Task instructions: Rewrite the listing below, replacing every "GUI agent" with "interface agent" and changing nothing else. Leave the pictures out.

Given records:
──────────
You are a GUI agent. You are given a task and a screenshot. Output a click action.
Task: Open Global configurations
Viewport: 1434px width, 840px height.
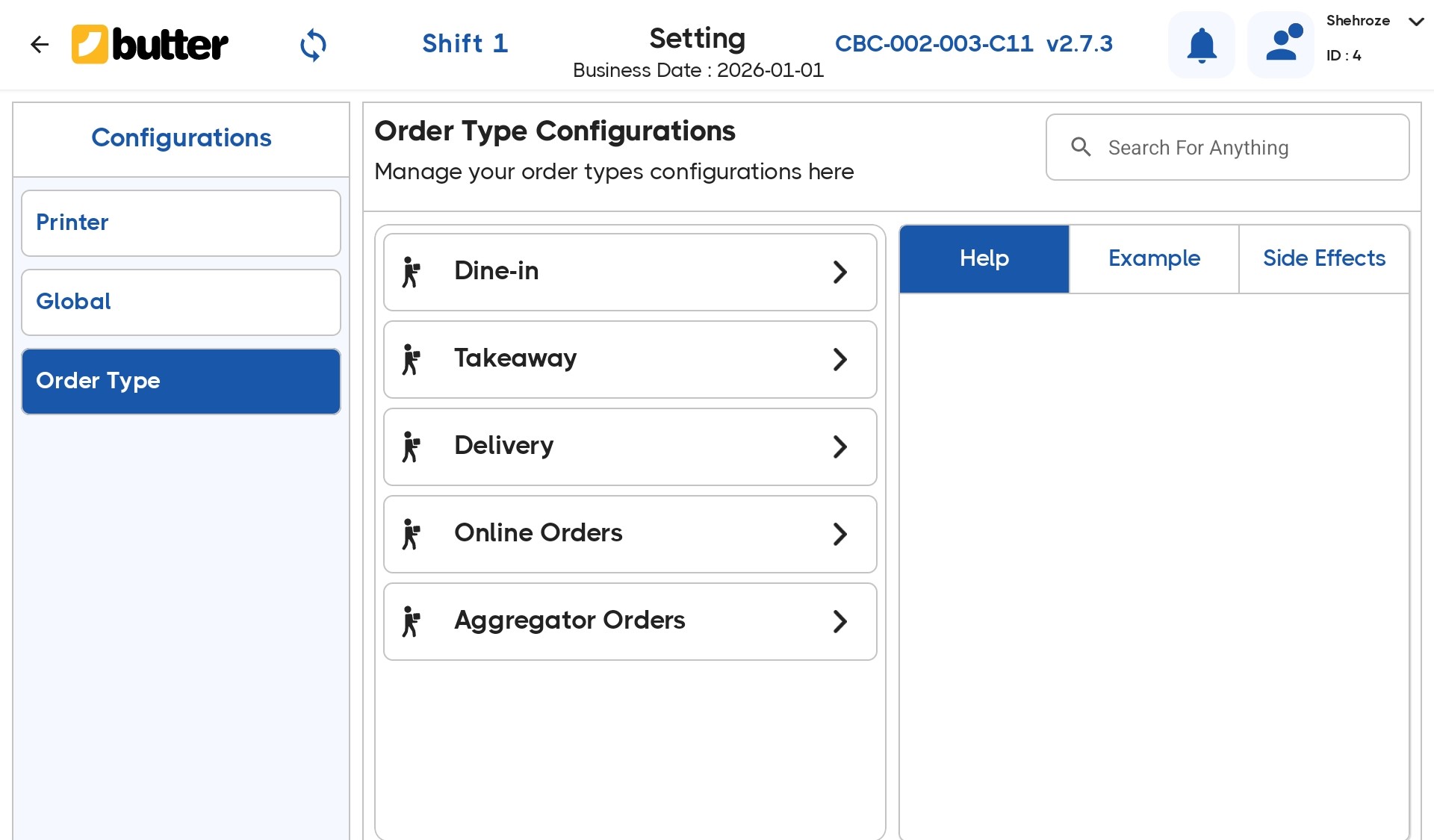(181, 302)
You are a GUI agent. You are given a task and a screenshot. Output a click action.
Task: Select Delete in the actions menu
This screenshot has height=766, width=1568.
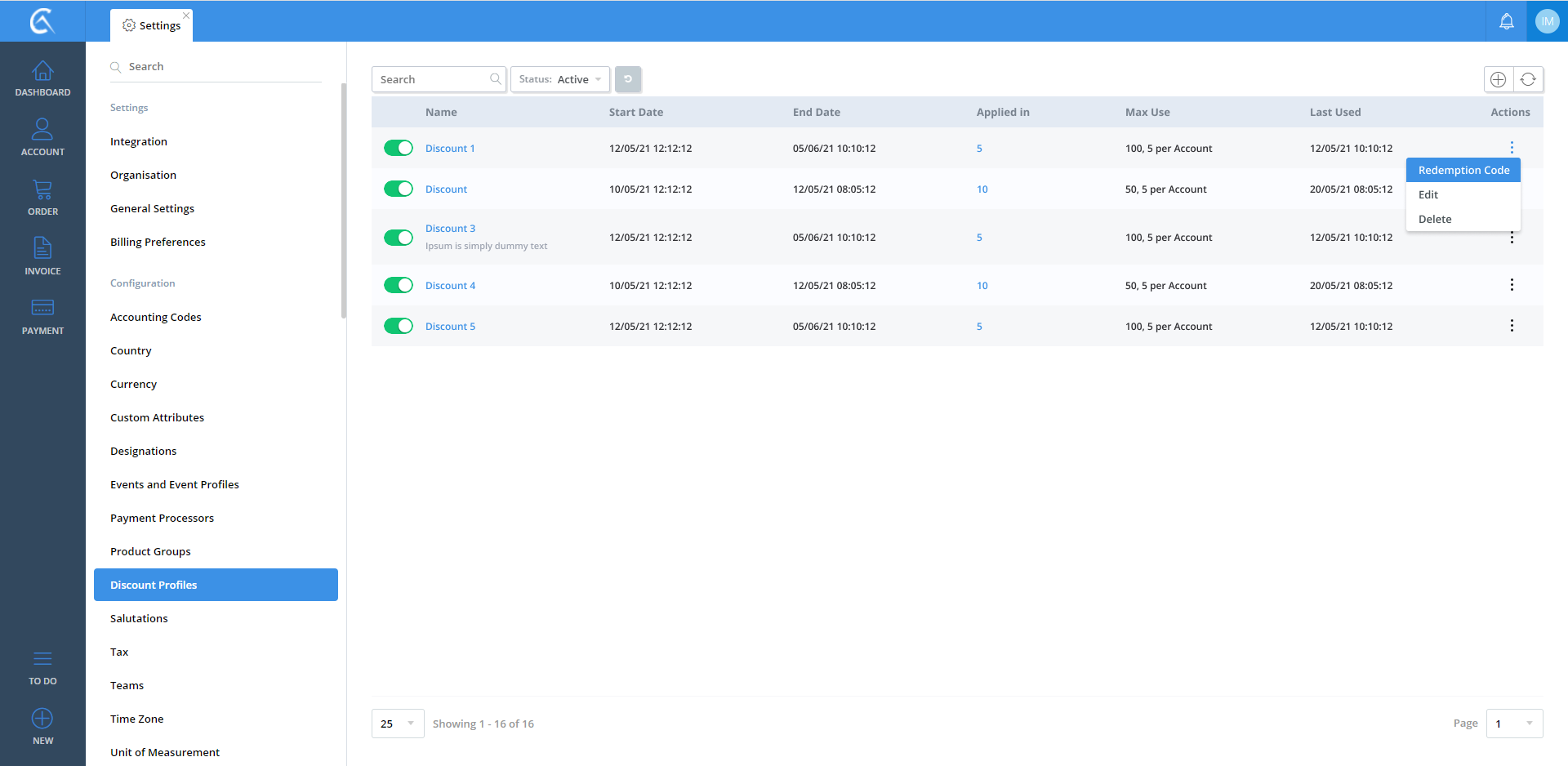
──────────
Output:
You are a interface agent. You are given a task and a screenshot. Output a click action.
Task: Open Global configurations
Viewport: 1434px width, 840px height.
(181, 302)
You are a interface agent. You are given a task and a screenshot. Output a click action.
Task: Select Delete in the actions menu
This screenshot has height=766, width=1568.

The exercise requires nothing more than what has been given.